PROBLEM TO WORK ON: The response must reproduce exactly every line of the material below holding the word "icon".

SUPPLIED INFORMATION:
* * * * * * * * *

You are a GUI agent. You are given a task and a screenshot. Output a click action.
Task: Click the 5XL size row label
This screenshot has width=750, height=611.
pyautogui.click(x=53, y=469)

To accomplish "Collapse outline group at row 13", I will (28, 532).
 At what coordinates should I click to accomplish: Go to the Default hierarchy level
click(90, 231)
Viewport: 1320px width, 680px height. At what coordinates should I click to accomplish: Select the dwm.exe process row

* * * * * * * * *

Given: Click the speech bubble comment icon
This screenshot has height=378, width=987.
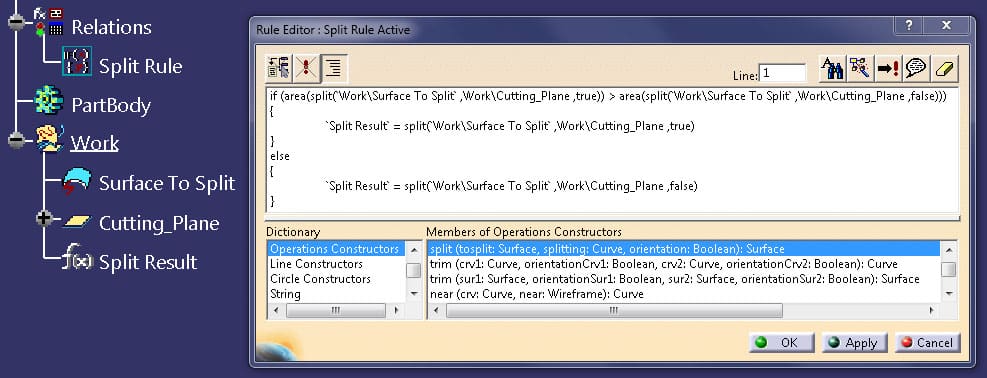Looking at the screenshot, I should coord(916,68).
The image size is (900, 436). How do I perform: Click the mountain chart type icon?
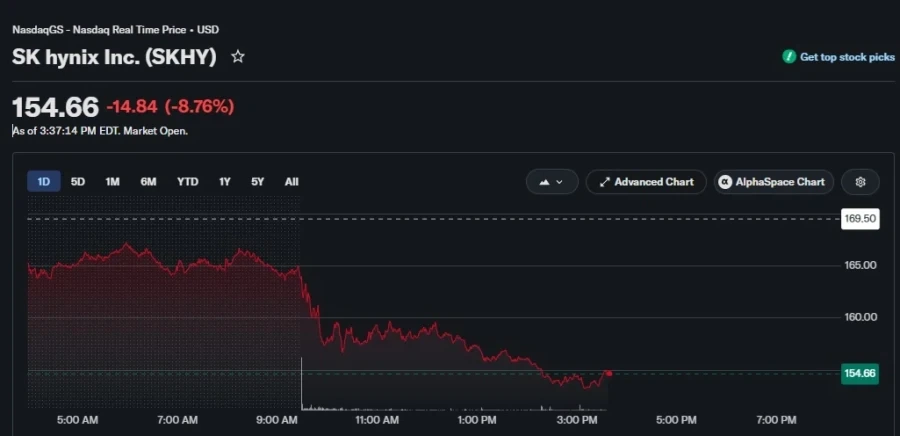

* * * * * * * * *

TASK ANSWER:
Given: Click the speech bubble comment icon
The image size is (900, 436). How do I perform: Click the mountain chart type icon?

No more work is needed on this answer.